In the 2016 KPMG survey Crossing the line – Staying on the right side of consumer privacy, social networks were revealed as the companies that provoke the most distrust in consumers. While use of social media shows no sign of declining, users are adopting a more circumspect and discerning approach to the management of their personal data. Facebook content is not as private as they might have thought, and without the right settings in place, what they posted could be seen by anyone, including work colleagues or managers. As a result, many users are activating privacy settings and posting less personal content. A report published by The Information revealed a 21 percent drop in personal updates and shares in 2016.

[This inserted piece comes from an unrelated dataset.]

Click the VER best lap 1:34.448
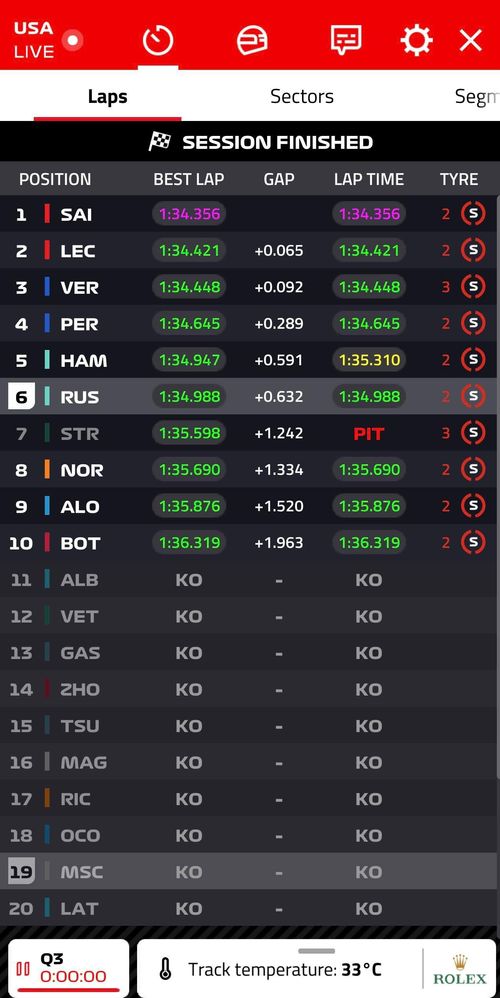This screenshot has width=500, height=998. [189, 287]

This may be due to what users consider to be too sensitive to share. Data on health, address, income and online purchase history was considered “non-negotiable” by 80 percent of users surveyed by KPMG. More than half surveyed said they would not make online purchases for fear of what might subsequently be done with their personal data. With less sensitive data, users report being happier to share under certain conditions and if there is a perceived benefit of sharing. Over half surveyed said they were willing to share information about TV shows they watch in exchange for a discount. The same goes for information on gender or education.
Willingness to share data also depends on the nature and quality of the company in question. Users trust banks and healthcare organizations more than telephone carriers, Internet service providers and manufacturers for example, with the latter three enjoying the confidence of only 30 percent of users surveyed in the KPMG ranking.

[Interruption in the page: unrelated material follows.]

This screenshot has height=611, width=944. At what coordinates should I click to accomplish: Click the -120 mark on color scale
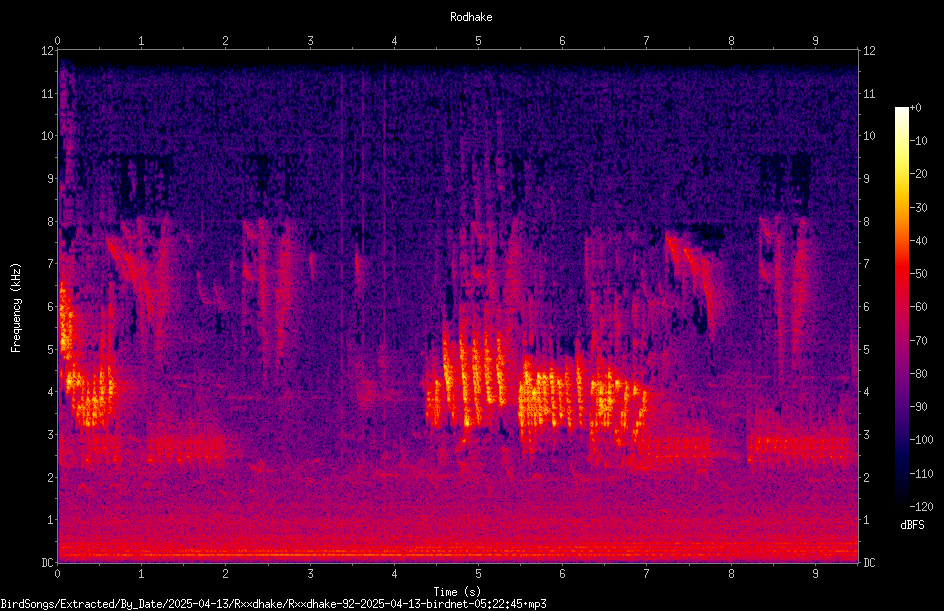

Feelings about data sharing also vary from one country to another. While three-quarters of Indians are happy for taxi companies to be able to geolocate them, three-quarters of Danes find the same practice too intrusive. According to KPMG’s survey of 24 countries, the Spanish are the most vigilant in this regard, followed by the French, 64% of whom have got into the habit of deleting cookies from their browser. And for good reason: two-thirds of Europeans have, at some point, faced a security problem with their data.

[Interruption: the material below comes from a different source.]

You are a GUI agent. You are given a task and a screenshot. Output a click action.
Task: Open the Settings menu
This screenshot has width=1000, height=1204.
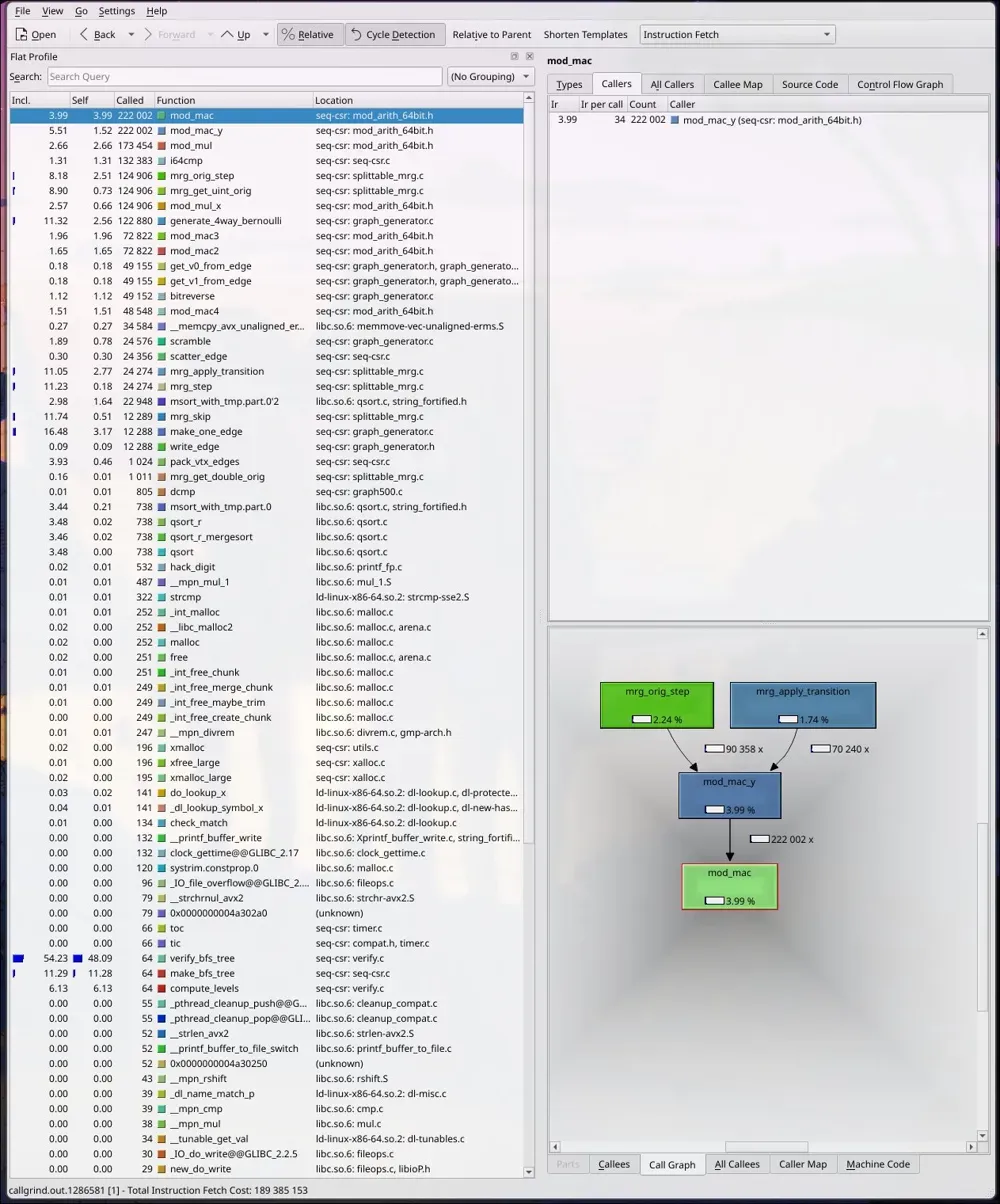point(116,10)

Users want greater control and security

Consumers want greater control over how their data is used, greater security and greater transparency from companies. Less than 10 percent of consumers believe they have control over how their personal data is used. This concerns information about their purchases, as well as data collected when they are browsing the internet. “What data is collected exactly? Who has access to it? How long is it kept for? How? We don’t know,” said one user at the “Digital Café” organized by Orange in 2016.
Online data security, particularly regarding threats to their bank details, continues to be the main concern of two-thirds of European consumers. Even when they take precautions with their passwords, they do not feel reassured (Médiamétrie 2016, France). It seems, however, that applications are not viewed with such suspicion. The study shows that French people believe that apps reinforce security. Among the reasons cited are the fact that apps often require only an email address and a username, and no personal information. Most users, however, accept the terms and conditions without realizing that they permit the application to access their personal content on the device (photos, contacts, geolocation, etc.).

The data sharing issue

However paradoxical it may seem, brands must now take account of their customers’ demands in terms of data protection and security. “For companies that wish to customize their marketing strategies and their services, build loyalty to their brand or improve their products by making use of data, it is vital to understand that, while opinion among consumers is still divided, there is a growing tendency for them to prioritize their privacy, despite the advantages that use of their data may provide,” explains KPMG partner Emmanuel Hembert.
Google offers a dashboard showing how its data is used, but since February 2017 has been threatening to delete millions of applications from the Android Play-Store if they do not conform to its privacy policy. It seems, then, that when it comes to personal data, ethics and transparency are no longer simply a “plus”, but an essential requirement for all brands and companies.